Trouble has been brewing for Swissco's jack-up business for over a year now since the 2014 oil price collapse. Back in May 2015, a Malaysian business newspaper identified Swissco and its jack-up joint venture partner Ezion Holdings as being at risk as state-owned Mexican oil company Pemex cancelled orders.
Pareto Securities Pte Ltd chief executive David Palmer told The Business Times: "Pemex has terminated several rig contracts and suspended a number of leases with shallow-water jack-ups affected the most."
He would not be drawn to discuss Swissco's cash flow problems but added that while Pemex may look at "renegotiating contracts where it has the right to do so … the prospects for new work are dim to non-existent".
One equity analyst who does not wish to be named flagged "fresh debt of US$40 million" from a new liftboat which Swissco recently took delivery of. This new liftboat has not secured any work and added to the cash burn that comes with the low utilisation of Swissco's fleet of offshore support vessels, the analyst said.

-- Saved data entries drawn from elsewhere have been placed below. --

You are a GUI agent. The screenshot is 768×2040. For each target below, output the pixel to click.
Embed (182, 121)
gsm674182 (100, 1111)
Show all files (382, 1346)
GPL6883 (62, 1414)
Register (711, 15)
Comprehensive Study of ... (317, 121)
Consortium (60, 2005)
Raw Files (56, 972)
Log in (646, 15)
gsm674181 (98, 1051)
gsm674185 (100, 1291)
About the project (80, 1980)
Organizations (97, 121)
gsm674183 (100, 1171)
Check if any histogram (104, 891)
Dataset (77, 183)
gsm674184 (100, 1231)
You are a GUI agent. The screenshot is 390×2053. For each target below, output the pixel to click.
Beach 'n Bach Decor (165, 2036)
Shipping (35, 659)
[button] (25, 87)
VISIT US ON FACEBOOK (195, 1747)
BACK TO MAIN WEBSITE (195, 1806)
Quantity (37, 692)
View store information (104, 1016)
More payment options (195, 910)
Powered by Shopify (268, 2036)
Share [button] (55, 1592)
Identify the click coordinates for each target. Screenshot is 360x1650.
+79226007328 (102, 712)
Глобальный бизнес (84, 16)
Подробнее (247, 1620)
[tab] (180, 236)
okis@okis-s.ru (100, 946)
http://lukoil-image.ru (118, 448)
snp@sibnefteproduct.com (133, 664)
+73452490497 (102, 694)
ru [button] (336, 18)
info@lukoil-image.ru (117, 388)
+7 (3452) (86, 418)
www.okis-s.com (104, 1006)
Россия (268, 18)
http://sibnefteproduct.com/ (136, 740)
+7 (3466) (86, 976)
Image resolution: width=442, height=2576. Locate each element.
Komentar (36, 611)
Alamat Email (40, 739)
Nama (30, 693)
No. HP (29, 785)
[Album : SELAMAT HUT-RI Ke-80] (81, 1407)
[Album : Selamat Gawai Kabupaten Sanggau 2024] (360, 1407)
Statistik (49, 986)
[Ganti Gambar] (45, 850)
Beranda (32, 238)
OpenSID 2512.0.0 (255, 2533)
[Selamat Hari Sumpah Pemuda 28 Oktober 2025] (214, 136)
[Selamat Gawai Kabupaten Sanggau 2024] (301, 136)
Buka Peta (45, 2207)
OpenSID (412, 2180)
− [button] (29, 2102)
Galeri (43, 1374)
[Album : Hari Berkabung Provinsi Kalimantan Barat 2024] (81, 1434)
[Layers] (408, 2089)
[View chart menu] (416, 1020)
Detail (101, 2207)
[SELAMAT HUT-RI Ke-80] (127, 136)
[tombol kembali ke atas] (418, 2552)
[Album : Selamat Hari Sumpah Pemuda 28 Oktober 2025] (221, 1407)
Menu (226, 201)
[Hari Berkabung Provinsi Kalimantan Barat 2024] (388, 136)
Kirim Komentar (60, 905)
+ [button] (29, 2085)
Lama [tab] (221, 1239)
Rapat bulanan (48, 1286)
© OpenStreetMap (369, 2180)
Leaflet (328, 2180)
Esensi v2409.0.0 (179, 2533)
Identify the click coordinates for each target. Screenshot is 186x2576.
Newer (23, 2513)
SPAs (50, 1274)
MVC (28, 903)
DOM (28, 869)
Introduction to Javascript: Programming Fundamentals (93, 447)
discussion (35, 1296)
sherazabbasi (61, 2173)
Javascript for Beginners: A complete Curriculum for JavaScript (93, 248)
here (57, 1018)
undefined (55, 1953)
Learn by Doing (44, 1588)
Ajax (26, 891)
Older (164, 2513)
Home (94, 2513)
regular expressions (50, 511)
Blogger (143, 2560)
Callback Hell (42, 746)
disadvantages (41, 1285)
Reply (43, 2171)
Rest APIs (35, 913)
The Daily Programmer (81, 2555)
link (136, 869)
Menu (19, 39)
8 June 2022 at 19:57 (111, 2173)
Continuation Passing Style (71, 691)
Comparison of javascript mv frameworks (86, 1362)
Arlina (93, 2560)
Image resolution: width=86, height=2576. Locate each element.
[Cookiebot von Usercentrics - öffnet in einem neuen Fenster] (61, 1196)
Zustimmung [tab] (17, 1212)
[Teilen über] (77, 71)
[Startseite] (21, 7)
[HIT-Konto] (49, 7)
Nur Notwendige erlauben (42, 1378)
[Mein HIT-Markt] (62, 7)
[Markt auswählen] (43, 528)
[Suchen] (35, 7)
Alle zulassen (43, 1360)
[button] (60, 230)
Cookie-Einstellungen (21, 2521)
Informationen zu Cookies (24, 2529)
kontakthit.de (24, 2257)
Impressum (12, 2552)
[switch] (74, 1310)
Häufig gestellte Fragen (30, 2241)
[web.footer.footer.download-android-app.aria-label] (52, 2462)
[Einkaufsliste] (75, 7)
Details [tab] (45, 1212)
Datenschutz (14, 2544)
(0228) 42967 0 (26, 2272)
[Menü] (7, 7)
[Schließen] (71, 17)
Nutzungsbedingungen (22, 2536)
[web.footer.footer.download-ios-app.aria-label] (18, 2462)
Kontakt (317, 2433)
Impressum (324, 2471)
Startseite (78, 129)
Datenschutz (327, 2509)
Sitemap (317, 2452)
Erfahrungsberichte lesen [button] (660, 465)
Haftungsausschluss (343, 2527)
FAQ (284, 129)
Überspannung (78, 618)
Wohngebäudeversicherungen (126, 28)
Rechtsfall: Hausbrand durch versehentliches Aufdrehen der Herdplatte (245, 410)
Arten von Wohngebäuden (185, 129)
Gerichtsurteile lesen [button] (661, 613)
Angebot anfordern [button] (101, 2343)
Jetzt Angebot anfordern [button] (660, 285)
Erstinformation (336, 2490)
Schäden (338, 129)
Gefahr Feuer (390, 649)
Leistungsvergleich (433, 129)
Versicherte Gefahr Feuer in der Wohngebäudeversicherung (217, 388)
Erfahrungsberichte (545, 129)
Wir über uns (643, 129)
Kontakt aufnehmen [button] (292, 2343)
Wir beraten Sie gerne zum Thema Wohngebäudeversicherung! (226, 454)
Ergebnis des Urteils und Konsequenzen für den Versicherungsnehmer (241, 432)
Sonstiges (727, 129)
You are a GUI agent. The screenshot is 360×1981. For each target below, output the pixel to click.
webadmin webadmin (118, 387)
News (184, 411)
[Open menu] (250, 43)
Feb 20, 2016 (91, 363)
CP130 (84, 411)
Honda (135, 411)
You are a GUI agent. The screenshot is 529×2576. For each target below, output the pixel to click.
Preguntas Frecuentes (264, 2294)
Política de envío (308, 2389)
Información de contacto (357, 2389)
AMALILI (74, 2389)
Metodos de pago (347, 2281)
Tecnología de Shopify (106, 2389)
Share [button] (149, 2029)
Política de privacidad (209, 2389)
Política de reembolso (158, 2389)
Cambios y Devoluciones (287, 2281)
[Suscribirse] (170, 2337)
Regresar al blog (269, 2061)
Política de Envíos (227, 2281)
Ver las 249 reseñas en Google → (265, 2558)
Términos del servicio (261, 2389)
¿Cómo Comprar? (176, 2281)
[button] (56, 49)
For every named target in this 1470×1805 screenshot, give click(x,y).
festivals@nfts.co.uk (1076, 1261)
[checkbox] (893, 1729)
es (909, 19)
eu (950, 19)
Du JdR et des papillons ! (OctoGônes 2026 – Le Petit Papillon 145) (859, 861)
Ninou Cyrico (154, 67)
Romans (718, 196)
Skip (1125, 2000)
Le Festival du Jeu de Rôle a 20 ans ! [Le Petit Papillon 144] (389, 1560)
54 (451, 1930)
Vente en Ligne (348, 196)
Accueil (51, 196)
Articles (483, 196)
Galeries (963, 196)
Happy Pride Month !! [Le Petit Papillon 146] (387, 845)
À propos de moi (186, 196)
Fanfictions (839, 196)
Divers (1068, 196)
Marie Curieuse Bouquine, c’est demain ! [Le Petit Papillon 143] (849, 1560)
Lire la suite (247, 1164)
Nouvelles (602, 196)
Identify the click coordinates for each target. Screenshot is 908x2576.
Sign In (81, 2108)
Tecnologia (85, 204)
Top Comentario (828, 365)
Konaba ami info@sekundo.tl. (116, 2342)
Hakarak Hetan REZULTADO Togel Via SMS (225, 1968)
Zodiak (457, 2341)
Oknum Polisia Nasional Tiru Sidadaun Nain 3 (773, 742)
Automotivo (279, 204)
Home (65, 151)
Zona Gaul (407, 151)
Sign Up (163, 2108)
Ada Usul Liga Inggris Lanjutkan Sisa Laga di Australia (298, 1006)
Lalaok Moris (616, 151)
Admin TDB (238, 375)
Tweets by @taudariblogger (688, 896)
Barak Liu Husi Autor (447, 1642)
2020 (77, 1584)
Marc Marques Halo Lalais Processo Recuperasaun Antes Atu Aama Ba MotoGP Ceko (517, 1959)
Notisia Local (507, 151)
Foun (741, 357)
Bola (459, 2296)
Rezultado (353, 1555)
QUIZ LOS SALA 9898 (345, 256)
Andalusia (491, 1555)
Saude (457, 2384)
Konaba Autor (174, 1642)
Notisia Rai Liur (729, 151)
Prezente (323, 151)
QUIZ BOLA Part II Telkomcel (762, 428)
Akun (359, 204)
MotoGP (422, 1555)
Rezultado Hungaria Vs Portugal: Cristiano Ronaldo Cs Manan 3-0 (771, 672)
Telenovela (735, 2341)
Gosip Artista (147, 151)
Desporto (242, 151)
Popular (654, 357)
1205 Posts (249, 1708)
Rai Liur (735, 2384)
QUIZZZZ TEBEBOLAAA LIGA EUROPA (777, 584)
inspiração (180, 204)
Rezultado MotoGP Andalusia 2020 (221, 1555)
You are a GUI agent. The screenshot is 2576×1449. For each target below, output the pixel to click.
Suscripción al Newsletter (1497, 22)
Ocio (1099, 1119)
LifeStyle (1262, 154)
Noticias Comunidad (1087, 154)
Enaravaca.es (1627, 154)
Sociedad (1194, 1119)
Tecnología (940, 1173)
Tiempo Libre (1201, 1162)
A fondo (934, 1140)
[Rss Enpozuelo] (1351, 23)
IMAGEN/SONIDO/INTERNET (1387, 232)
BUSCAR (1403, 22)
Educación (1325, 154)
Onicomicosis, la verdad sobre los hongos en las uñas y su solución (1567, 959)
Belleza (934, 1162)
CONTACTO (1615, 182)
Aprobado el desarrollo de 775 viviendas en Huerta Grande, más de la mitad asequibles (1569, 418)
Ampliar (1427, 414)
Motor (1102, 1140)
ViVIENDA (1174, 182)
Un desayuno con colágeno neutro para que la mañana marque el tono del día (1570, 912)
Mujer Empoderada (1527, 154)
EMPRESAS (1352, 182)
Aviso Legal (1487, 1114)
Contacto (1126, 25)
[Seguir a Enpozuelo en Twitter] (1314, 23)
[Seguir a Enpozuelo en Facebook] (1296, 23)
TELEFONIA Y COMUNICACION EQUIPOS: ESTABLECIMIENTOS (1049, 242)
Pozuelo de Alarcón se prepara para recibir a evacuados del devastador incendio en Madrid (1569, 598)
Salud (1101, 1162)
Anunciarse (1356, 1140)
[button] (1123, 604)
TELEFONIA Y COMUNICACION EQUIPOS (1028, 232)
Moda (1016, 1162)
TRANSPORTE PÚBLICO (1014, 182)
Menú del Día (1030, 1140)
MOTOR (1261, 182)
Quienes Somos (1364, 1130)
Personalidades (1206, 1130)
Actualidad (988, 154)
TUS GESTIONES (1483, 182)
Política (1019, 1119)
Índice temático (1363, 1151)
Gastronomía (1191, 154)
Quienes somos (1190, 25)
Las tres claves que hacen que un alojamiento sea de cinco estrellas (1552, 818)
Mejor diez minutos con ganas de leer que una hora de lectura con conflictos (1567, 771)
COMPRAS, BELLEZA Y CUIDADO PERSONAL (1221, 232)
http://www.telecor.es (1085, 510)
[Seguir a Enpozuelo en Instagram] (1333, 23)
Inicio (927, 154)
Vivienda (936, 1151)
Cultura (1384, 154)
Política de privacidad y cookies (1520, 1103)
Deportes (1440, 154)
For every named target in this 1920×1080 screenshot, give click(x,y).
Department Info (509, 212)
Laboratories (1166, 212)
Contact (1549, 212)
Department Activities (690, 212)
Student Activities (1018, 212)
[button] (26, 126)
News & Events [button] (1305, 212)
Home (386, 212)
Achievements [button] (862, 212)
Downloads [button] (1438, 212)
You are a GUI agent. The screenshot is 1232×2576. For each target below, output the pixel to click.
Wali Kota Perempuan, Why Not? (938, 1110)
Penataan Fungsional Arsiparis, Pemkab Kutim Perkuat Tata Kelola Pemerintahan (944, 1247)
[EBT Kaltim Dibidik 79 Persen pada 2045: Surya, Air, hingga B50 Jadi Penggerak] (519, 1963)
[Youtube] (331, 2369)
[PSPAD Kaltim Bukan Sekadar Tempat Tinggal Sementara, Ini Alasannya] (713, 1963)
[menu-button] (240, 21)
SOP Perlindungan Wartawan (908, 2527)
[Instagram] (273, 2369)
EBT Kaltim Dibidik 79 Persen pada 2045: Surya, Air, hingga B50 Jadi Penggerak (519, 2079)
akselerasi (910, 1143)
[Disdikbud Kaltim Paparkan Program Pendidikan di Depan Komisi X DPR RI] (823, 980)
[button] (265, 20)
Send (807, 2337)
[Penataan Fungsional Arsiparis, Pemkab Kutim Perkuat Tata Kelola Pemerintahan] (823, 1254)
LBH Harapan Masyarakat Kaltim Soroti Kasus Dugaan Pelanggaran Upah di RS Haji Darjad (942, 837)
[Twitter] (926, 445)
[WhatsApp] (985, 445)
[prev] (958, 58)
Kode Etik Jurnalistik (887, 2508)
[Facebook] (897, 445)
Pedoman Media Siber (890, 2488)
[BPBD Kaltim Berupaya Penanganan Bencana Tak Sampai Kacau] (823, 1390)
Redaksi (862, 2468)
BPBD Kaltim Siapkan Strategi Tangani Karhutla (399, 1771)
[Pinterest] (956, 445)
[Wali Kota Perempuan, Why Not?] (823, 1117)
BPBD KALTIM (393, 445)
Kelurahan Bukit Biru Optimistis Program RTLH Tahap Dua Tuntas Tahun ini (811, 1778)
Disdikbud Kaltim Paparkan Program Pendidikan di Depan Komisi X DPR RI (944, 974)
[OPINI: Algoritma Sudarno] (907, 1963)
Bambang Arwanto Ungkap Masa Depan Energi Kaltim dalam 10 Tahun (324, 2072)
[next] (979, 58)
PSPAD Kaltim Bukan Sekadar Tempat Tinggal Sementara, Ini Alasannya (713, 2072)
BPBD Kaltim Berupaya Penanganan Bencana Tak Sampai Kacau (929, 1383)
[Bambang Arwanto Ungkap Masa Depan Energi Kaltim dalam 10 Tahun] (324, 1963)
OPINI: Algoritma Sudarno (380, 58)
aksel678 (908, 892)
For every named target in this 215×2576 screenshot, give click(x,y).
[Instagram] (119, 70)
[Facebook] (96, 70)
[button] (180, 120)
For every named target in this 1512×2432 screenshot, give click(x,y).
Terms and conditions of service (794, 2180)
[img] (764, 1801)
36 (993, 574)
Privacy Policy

Swissco acknowledged in an email to BT that one of its JVs has gone awry, but said this is in relation to arbitration proceedings pursued by its 50-per-cent-owned Star Excellence (HK) Ltd for an accommodation jack-up, not the JV with Ezion. The O&M player did not comment on the issues with the Mexican jack-up charters. Star Excellence is claiming US$26.1 million against charterers Tyloo for outstanding charter hire amounts, the company said in an Oct 12 SGX filing.
Swissco also said an informal steering committee that was formed for bondholders is "to work closely with the company and (adviser) Ernest & Young to develop a mutually agreeable restructuring plan with all stakeholders". "The company expects to be able to fund its current operations from its cash, revenue from existing businesses and possible asset disposals," it added.
Swissco's management acknowledged on Monday to noteholders that the firm would not be able to pay out a S$2.85 million coupon due soon this month.
Swissco had reportedly blamed the "Swiber effect" for the failed negotiations on the OSV deal. The two entities are intricately linked. Swiber, previously named Swissco Berjaya, has been a long-time associate of Swissco. The latter broke away as an independent entity after going for a public listing on the Singapore bourse in 2006. Even so, Swissco had pared its shareholding in Swiber through the past 10 years to just 1.36 per cent as at March 14, 2016.
Swissco's management had also undergone a major reshuffling. Mr Tan moved in to his current office after Alex Yeo stepped down as chief executive. Mr Tan and his family control the largest stake in Swissco.
Shares in Swissco last traded at S$0.052 on Monday the start of a trading halt. Trading is now suspended at the request of the company.